During this time I was also playing with an Acoustic act. Before this, I’d had zero experience with anything acoustic - I didn’t even OWN an acoustic until this gig came up. Any guitarist can tell you, playing acoustic guitar can require a completely different technique from playing Electric Guitar. As a result, I had to further examine some things I was doing, make some adjustments, etc. This really helped with my electric playing cause if you can do something passably well on acoustic, on electric guitar you’ll absolutely KILL it.

After three years, I was REALLY getting the itch to rock out again. Having made decent money with the previous band, I’d bought some Marshall gear, which really didn’t work so well for the Dance thing. I was actually pretty set on relocating out West to focus on some original stuff I’d written/recorded when a friend called me to ask if I’d come down and jam with his band. He’d been telling me of the band for a while, saying it was a Southern Rock band. My impression of Southern Rock is really twangy guitars, not much different from Country; something I wasn’t interested in. I wanted to rock out man, so I hadn’t been giving it much thought. When he called, though, I figured what the heck. I got down there, they showed me some of their original stuff and I really dug it. Then they said they wanted a loud nasty guitar to play on it. Damn - they couldn’t have come to a better person for that, LOL! I’m loud and nasty, haha! So We jammed a few times I I really dug it & decided to join that band. I’d been playing out my notice with the other band for a few months and that was just about to end.

Doing the Southern Rock thing (albeit loud and nasty) forced me to, once again, rethink a lot of aspects of how I play. I was able to call upon some of the stuff I learned from my two stints playing Country and combine it with the Rock stuff I’ve played forever. To me it was a really cool combination, one I dug immensely. Unfortunately, though, the sound didn’t seem to catch on too much so there wasn’t a lot of upward momentum. Shame too, cause the music is killer! At least I think so…

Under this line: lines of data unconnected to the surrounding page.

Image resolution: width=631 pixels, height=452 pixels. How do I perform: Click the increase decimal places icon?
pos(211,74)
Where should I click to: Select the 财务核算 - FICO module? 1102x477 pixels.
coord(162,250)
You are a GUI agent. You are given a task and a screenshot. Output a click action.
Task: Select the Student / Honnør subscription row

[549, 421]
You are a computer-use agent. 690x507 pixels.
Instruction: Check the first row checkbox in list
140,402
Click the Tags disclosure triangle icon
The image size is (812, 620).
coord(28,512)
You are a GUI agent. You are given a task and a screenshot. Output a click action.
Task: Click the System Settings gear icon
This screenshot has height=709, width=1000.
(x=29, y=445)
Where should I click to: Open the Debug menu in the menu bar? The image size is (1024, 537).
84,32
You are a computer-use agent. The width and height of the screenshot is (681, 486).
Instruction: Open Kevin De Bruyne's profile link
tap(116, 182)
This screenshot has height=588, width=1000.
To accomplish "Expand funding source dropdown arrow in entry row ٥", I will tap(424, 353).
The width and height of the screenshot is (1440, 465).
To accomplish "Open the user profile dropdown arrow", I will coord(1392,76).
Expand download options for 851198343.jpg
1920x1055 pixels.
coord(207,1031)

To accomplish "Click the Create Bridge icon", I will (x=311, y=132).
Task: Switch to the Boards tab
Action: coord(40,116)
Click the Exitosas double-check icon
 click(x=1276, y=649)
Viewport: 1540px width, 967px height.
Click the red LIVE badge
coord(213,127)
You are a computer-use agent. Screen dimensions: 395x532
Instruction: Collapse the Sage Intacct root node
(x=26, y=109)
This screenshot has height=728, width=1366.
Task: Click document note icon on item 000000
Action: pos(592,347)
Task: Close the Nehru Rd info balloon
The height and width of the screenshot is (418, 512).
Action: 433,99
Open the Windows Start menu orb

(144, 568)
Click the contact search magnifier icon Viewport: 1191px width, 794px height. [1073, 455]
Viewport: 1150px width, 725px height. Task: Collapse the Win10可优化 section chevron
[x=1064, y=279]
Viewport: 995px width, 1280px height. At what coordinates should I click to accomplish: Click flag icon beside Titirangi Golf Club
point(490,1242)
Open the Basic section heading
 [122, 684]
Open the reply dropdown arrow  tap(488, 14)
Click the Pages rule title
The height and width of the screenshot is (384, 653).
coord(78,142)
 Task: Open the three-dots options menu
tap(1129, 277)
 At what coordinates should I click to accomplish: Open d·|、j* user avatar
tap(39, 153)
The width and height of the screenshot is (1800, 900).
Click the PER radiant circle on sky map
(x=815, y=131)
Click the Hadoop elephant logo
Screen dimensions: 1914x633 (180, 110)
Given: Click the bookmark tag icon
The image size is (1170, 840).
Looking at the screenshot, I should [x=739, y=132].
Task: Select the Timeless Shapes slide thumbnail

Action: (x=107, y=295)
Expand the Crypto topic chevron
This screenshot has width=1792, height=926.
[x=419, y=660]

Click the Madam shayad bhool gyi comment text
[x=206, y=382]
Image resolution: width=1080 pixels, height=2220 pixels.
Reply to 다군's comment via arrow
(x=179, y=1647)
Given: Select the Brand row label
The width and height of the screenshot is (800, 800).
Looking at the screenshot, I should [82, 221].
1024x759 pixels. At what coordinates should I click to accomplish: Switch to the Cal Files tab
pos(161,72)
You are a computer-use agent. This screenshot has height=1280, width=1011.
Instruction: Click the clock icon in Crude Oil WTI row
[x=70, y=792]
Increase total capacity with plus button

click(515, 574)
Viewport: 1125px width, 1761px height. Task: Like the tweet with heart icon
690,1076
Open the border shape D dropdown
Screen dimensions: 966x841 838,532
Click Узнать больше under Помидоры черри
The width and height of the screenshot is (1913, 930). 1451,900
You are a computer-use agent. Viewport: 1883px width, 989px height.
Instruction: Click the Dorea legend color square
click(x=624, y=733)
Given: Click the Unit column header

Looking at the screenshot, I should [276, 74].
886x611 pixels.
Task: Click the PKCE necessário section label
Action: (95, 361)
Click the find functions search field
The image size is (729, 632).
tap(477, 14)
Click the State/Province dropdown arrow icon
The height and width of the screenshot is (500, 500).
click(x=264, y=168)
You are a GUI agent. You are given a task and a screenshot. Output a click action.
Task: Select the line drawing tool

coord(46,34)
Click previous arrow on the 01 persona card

During my time with this band is when I wrote and recorded my CD, which is slated to be released in October. Listening through it, I can hear all of these elements, all these different things I had to learn to play in so many different bands, at one time or another - sometime to quite interesting effect. For instance, if you listen to ‘The Swami’, in the second half of the 1st ‘verse’ section, you’ll hear the melody switch from a sorta middle eastern sounding Harmonic Minor figure to a Major Blues ‘Happy’ sounding thing. That little piece actually came directly from the guitar solo I wrote for one of the Southern Rock band’s songs. When I was playing/recording the melody part, this just came out, I didn’t think about it or plan it. Had I not had that experience, this would have never happened. In the same song, right before the break down bridge, there’s a lick in D Major Pentatonic that’s directly related to what I learned playing Country. Additionally, if you listen to ‘Cop Show’, pretty much that whole song came from my time in the Funk/Dance band.

So the point of this whole thing is simple: for a musician, every gig is a learning opportunity. There are lessons for us all around, take every chance to play, play as many different styles as you can - it might not be your cop of tea, or what you’re interested in but if you dig learning on your instrument, there is no better way than to play something that’s NOT what you’re used to. In so doing, you will, without a doubt, improve your musical vocabulary and this will add greatly to your style. And if you do it well, it’s fun!